*** Exercise data

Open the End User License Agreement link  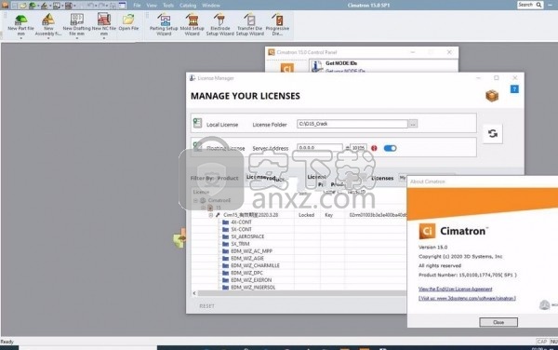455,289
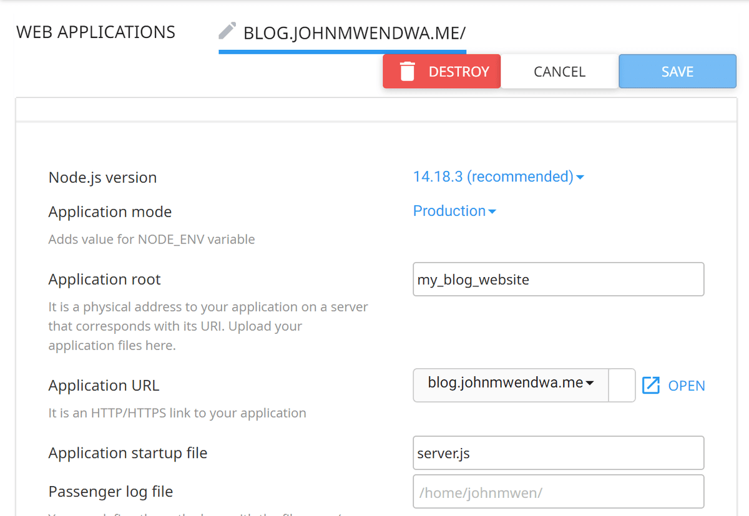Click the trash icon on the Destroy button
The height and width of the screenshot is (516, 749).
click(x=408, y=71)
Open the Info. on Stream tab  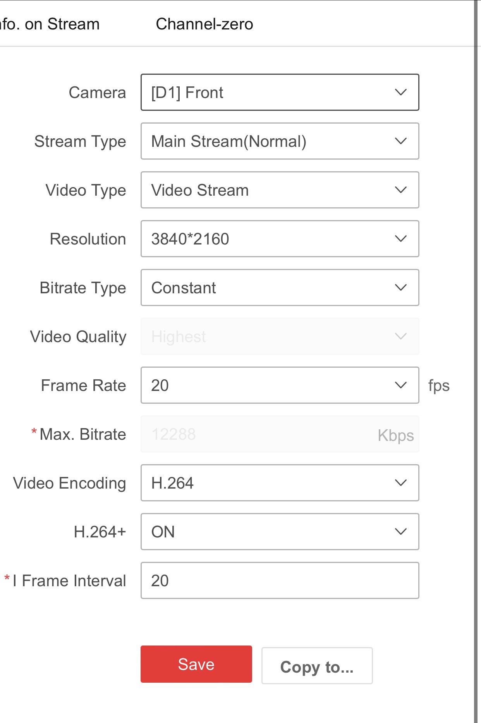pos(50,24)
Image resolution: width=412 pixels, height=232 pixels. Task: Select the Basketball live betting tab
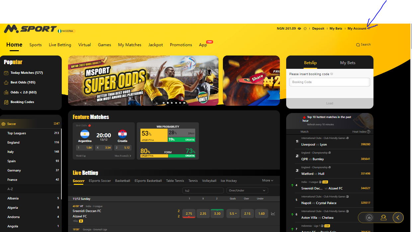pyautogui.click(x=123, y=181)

******

> What you need to do
Write out, exactly and only, the lines from the one containing "Image resolution: width=412" through the last line of the material above. Pictures do not go in the copy.

> Written reply
Image resolution: width=412 pixels, height=232 pixels. Task: Select the Basketball live betting tab
pyautogui.click(x=123, y=181)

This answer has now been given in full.